▸ What this task involves: Quote every one of the following lines word for word, leaving nothing out.

[Recorded data]

+---+

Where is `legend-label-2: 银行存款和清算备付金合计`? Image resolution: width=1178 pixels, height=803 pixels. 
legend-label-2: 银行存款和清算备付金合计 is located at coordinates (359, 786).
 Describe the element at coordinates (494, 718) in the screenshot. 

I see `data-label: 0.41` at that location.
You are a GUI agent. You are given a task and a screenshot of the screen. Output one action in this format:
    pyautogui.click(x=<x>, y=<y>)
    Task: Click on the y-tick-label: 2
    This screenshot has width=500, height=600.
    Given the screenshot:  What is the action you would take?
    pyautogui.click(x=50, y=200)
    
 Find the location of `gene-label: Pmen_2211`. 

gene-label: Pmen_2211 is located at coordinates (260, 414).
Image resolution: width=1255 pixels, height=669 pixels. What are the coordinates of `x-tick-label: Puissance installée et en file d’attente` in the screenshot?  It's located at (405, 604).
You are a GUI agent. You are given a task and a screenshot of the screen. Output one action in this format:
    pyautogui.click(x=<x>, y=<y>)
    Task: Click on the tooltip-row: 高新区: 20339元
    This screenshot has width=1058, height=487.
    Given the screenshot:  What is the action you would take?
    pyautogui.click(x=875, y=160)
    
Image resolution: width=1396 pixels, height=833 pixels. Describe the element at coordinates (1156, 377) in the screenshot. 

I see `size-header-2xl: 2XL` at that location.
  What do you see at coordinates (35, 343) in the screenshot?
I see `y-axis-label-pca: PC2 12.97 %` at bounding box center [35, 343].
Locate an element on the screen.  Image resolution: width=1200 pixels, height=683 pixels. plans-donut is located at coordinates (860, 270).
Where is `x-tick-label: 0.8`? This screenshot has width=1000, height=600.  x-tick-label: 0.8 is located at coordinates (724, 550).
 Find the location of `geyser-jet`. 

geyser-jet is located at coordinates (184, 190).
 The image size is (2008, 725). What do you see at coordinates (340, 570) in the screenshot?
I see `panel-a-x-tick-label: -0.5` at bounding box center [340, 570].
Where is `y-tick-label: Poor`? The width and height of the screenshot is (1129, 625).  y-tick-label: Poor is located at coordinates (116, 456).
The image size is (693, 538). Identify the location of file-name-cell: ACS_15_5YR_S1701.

+---+

▸ Written response:
Where is `legend-label-2: 银行存款和清算备付金合计`? Image resolution: width=1178 pixels, height=803 pixels. 
legend-label-2: 银行存款和清算备付金合计 is located at coordinates (359, 786).
 Describe the element at coordinates (494, 718) in the screenshot. 

I see `data-label: 0.41` at that location.
You are a GUI agent. You are given a task and a screenshot of the screen. Output one action in this format:
    pyautogui.click(x=<x>, y=<y>)
    Task: Click on the y-tick-label: 2
    This screenshot has width=500, height=600.
    Given the screenshot:  What is the action you would take?
    pyautogui.click(x=50, y=200)
    
 Find the location of `gene-label: Pmen_2211`. 

gene-label: Pmen_2211 is located at coordinates (260, 414).
Image resolution: width=1255 pixels, height=669 pixels. What are the coordinates of `x-tick-label: Puissance installée et en file d’attente` in the screenshot?  It's located at (405, 604).
You are a GUI agent. You are given a task and a screenshot of the screen. Output one action in this format:
    pyautogui.click(x=<x>, y=<y>)
    Task: Click on the tooltip-row: 高新区: 20339元
    This screenshot has width=1058, height=487.
    Given the screenshot:  What is the action you would take?
    pyautogui.click(x=875, y=160)
    
Image resolution: width=1396 pixels, height=833 pixels. Describe the element at coordinates (1156, 377) in the screenshot. 

I see `size-header-2xl: 2XL` at that location.
  What do you see at coordinates (35, 343) in the screenshot?
I see `y-axis-label-pca: PC2 12.97 %` at bounding box center [35, 343].
Locate an element on the screen.  Image resolution: width=1200 pixels, height=683 pixels. plans-donut is located at coordinates (860, 270).
Where is `x-tick-label: 0.8`? This screenshot has width=1000, height=600.  x-tick-label: 0.8 is located at coordinates (724, 550).
 Find the location of `geyser-jet`. 

geyser-jet is located at coordinates (184, 190).
 The image size is (2008, 725). What do you see at coordinates (340, 570) in the screenshot?
I see `panel-a-x-tick-label: -0.5` at bounding box center [340, 570].
Where is `y-tick-label: Poor`? The width and height of the screenshot is (1129, 625).  y-tick-label: Poor is located at coordinates (116, 456).
The image size is (693, 538). Identify the location of file-name-cell: ACS_15_5YR_S1701.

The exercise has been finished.